- **Required actions**:
1. In the forum thread, which command does the first comment recall showing wrong numbers after a kernel update?
2. Write out the forum thread from "Edit: Adding one" up to and including "matter to anybody.", swapping "userspace" for "user space".

Edit: Adding one more comment - my impression has been that the "no userland-visible changes" promise applies to system calls - how procfs presents data as human-readable text in the /proc files has changed every now and then before (I recall the sar command showing wrong numbers after a kernel update, for example).
mark_undoio 687 days ago [-]
We've found userspace ABI does change in some surprising ways occasionally but mostly it doesn't matter to anybody.

e.g. we've seen the format of signal stack frames change in the past but nobody relies on that layout so it's OK.

/proc is another one along those lines - technically somebody could probably complain if it changes but if nobody shouts then it will just drift over time.

Havoc 700 days ago [-]
> the security fix trumped userspace compatibility

TIL

All stories about kernels describe it as an absolute that userspace is never broken, but that actually makes sense

Quekid5 700 days ago [-]
Yeah, there are rare exceptions to The Rule.
zorgmonkey 699 days ago [-]
In case anyone else is curious here is the LKML thread he mentioned https://lkml.org/lkml/2015/4/24/379 and this is the followup thread with the patches https://lkml.org/lkml/2015/6/9/804
ithkuil 699 days ago [-]
Is there a way to try out liverecorder without having to speak with a salesperson?

- **Data records**:
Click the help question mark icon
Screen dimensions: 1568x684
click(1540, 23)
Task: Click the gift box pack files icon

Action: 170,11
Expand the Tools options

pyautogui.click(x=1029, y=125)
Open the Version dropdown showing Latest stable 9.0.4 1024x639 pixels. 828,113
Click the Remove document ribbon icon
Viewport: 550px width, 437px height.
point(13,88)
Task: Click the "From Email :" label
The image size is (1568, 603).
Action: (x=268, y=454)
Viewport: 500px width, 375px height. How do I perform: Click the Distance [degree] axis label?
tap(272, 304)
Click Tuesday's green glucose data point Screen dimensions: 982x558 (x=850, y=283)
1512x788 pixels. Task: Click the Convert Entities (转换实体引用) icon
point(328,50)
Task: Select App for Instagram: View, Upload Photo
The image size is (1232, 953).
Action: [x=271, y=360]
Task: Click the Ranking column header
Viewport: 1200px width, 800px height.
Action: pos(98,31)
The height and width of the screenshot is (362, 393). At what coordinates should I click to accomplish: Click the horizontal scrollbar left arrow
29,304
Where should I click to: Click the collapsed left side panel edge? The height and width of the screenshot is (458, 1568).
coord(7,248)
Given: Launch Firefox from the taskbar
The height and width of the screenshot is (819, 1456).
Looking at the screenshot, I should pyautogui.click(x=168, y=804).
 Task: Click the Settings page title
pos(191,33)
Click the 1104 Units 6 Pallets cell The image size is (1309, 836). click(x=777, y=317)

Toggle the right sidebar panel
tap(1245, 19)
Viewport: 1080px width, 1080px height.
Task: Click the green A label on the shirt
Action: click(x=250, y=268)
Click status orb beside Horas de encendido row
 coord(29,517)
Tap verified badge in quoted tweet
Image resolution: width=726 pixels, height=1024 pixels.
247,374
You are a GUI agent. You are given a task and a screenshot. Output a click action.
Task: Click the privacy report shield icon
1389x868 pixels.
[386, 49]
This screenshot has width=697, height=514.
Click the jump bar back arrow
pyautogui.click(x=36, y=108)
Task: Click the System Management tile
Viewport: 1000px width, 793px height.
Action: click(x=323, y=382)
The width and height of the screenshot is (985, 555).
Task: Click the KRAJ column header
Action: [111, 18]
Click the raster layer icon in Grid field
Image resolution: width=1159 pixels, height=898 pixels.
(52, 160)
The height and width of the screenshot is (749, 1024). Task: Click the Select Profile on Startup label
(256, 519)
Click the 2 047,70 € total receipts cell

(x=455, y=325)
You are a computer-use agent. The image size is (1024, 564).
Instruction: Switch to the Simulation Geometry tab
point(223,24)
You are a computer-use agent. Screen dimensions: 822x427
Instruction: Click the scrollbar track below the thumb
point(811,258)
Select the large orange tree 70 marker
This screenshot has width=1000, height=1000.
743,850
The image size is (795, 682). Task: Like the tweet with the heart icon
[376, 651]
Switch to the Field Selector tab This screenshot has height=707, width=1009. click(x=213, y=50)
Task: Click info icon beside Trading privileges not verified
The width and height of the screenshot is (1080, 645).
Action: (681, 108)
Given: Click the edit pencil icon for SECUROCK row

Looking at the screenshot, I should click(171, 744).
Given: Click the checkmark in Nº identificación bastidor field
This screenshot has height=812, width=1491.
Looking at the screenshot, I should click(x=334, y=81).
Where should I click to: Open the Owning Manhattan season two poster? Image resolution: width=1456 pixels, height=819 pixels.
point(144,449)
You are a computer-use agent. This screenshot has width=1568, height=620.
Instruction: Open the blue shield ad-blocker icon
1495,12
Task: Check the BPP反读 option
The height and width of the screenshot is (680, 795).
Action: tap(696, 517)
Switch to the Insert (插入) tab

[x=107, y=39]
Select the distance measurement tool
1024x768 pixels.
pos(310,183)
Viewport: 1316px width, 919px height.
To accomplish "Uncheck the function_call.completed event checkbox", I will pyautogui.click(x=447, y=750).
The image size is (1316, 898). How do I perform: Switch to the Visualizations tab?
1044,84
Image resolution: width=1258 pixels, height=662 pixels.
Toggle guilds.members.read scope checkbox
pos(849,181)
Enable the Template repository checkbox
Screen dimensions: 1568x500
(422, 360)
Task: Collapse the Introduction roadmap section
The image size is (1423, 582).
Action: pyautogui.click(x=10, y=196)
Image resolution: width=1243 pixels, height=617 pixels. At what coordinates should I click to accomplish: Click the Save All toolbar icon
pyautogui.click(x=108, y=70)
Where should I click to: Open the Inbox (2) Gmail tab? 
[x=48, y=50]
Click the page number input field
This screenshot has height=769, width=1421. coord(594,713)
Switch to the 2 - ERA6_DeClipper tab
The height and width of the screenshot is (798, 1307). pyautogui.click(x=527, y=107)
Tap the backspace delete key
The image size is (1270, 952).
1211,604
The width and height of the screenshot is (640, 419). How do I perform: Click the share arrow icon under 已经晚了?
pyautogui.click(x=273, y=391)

- **Task solutions**:
1. The sar command.

2.
Edit: Adding one more comment - my impression has been that the "no userland-visible changes" promise applies to system calls - how procfs presents data as human-readable text in the /proc files has changed every now and then before (I recall the sar command showing wrong numbers after a kernel update, for example).
mark_undoio 687 days ago [-]
We've found user space ABI does change in some surprising ways occasionally but mostly it doesn't matter to anybody.